I was looking into solutions like memcached however this particular one doesn't fulfil all our requirements which are listed below:

  1. The solution must at least have Java client API which is reasonably well maintained as the rest of app is written in Java and we are seasoned Java developers;
  2. The solution must be totally elastic: it should be possible to add new nodes without restarting other nodes in the cluster;
  3. The solution must be able to handle failover. Yes, I realize this means some overhead, but the overall served data size isn't big (1G max) so this shouldn't be a problem. By "failover" I mean seamless execution without hardcoding/changing server IP address(es) like in memcached clients when a node goes down;
  4. Ideally it should be possible to specify the degree of data overlapping (e.g. how many copies of the same data should be stored in the DSM cluster);
  5. There is no need to permanently store all the data but there might be a need of post-processing of some of the data (e.g. serialization to the DB).
  6. Price. Obviously we prefer free/open source but we're happy to pay a reasonable amount if a solution is worth it. In any way, paid 24hr/day support contract is a must.
  7. The whole thing has to be hosted in our data centers so SaaS offerings like Amazon SimpleDB are out of scope. We would only consider this if no other options would be available.
  8. Ideally the solution would be strictly consistent (as in CAP); however, eventual consistence can be considered as an option.
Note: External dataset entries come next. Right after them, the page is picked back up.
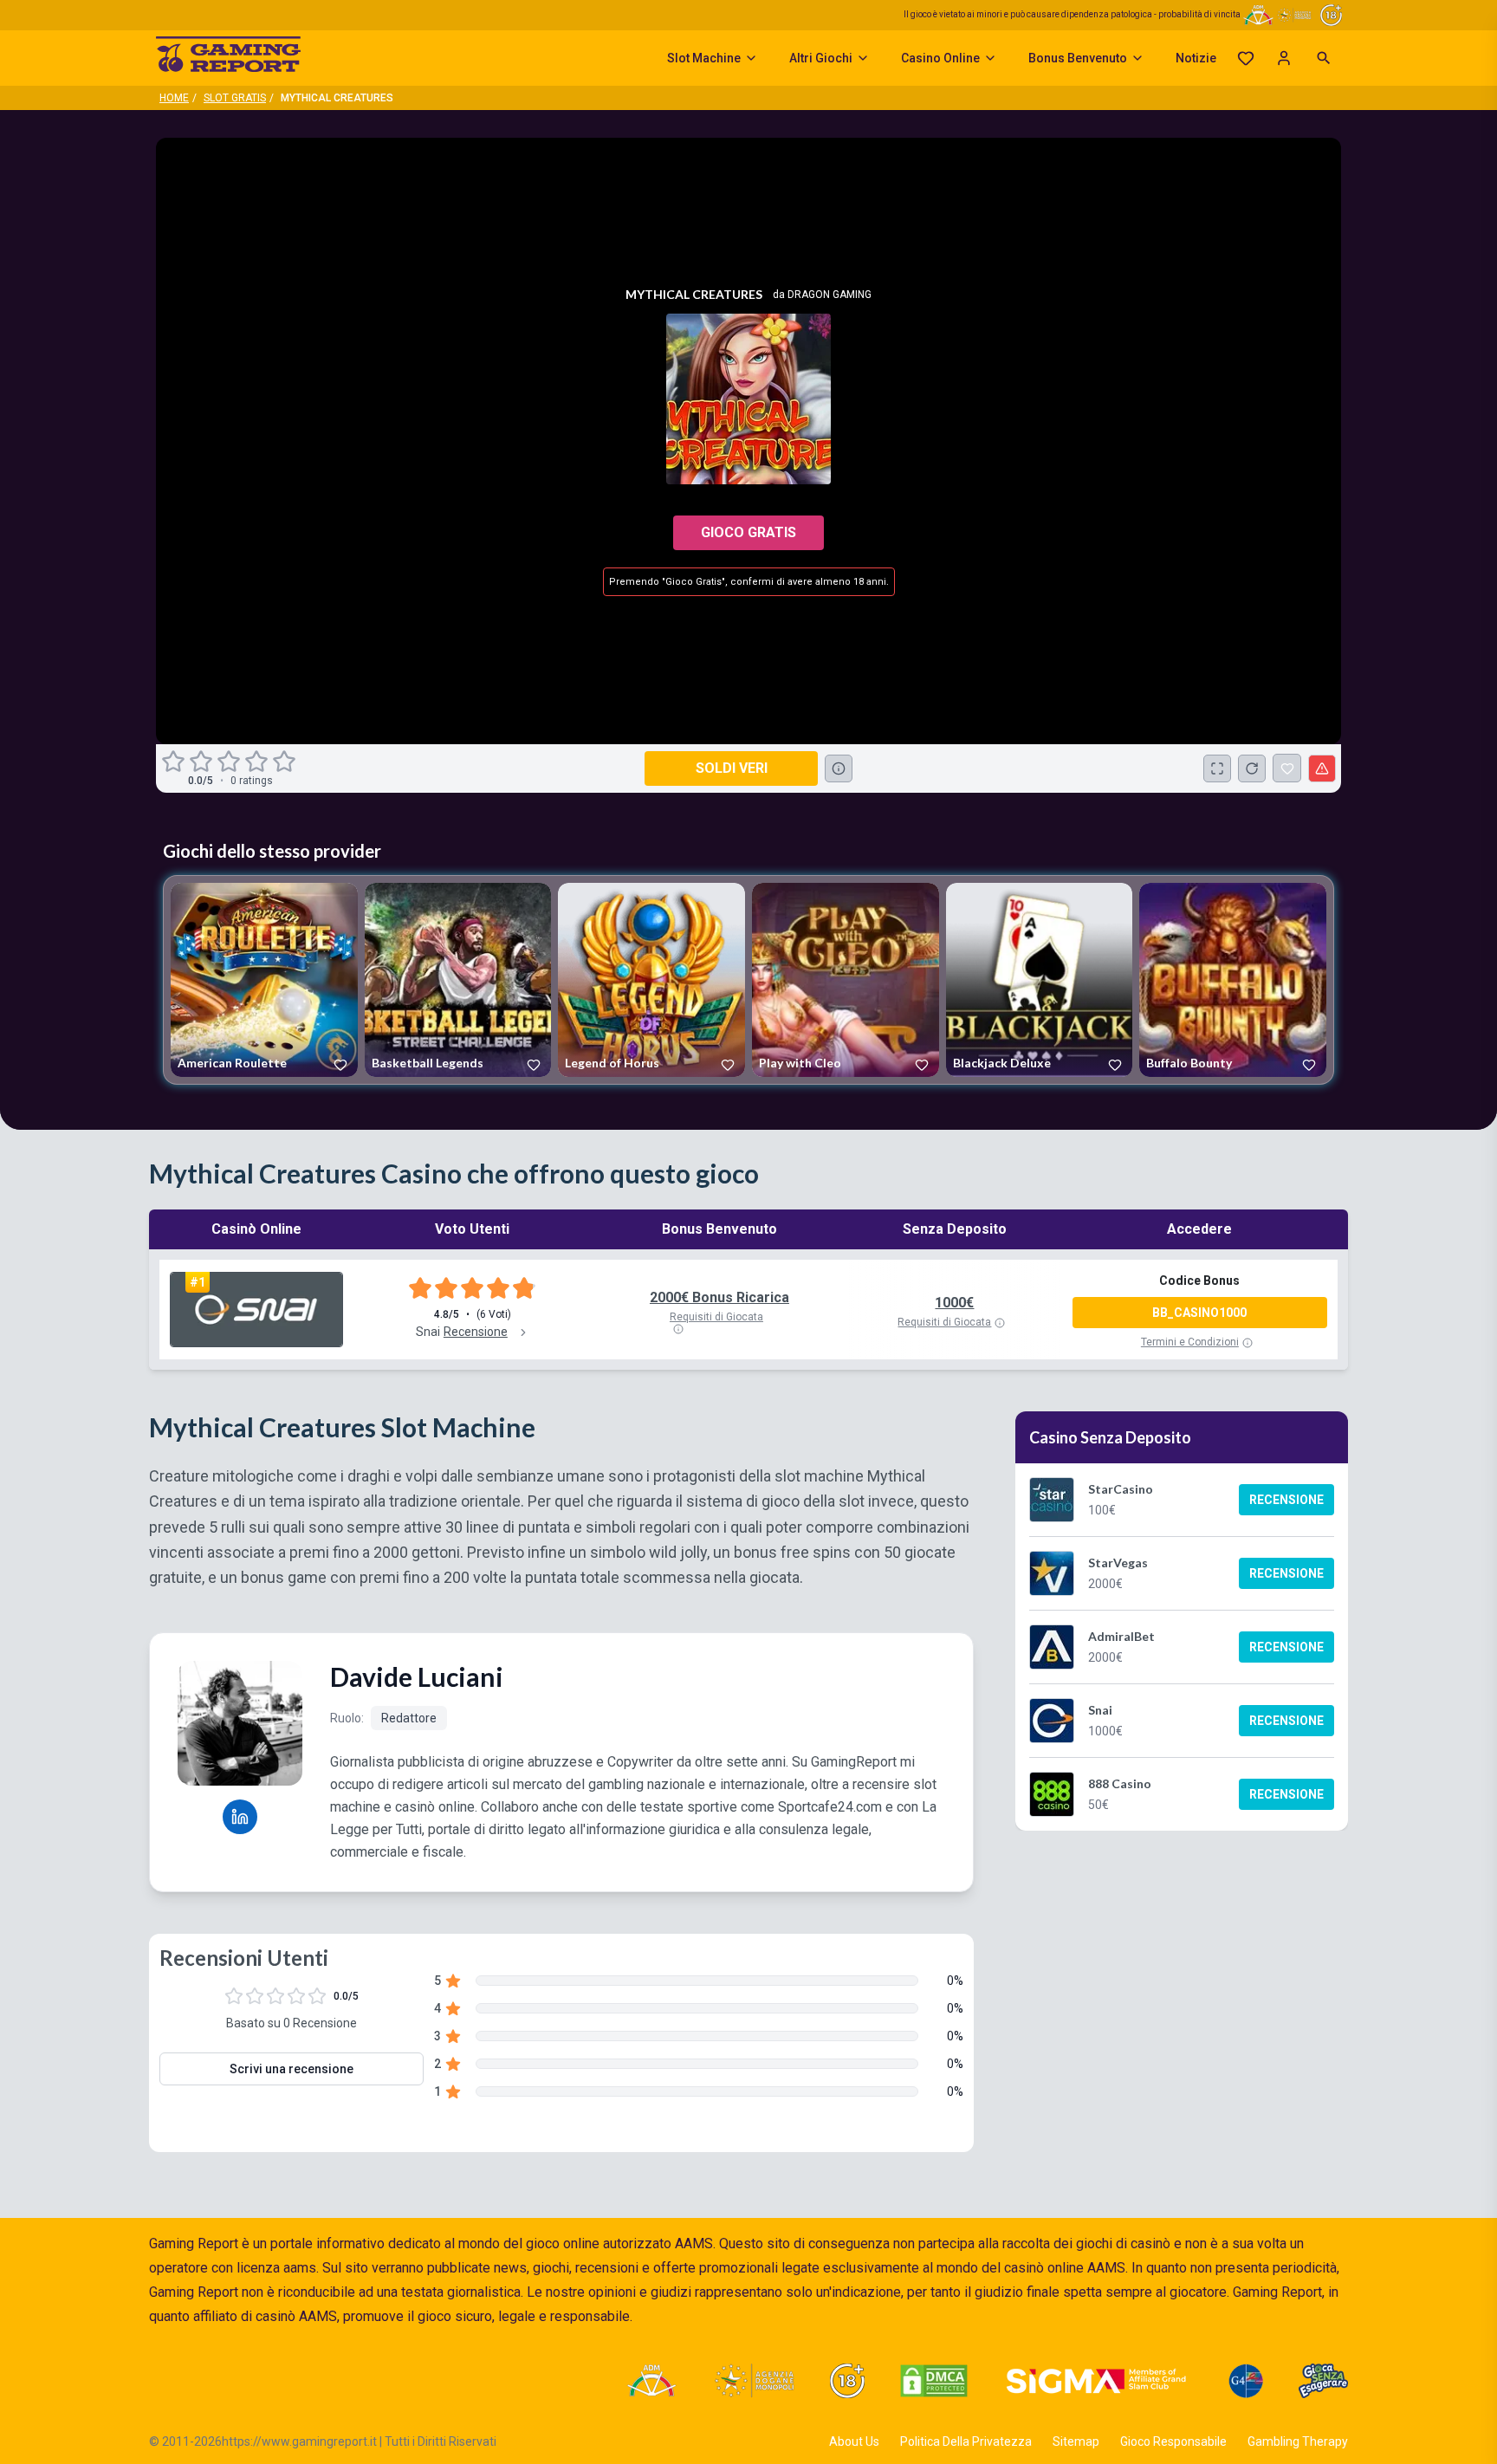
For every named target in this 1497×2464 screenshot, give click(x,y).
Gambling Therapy (1298, 2441)
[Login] (1283, 58)
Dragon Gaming (829, 295)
Thanks in advance for any ideas.

Answer

Fuad Malikov picture Fuad Malikov · Jun 17, 2010

Have a look at Hazelcast. It is pure Java, open source (Apache license) highly scalable in-memory data grid product. It does offer 7X24 support. And it does solve all of your problems I tried to explain each of them below:

  1. It has a native Java Client.
  2. It is 100% dynamic. Add and remove nodes dynamically. No need to change anything.
  3. Again everything is dynamic.
  4. You can configure number of backup nodes.
  5. Hazelcast support persistency.
  6. Everything that Hazelcast offers is free(open source) and it does offer enterprise level support.
  7. Hazelcast is single jar file. super easy to use. Just add jar to your classpath. Have a look at screen cast in main page.
  8. Hazelcast is strictly consistent. You can never read stale data.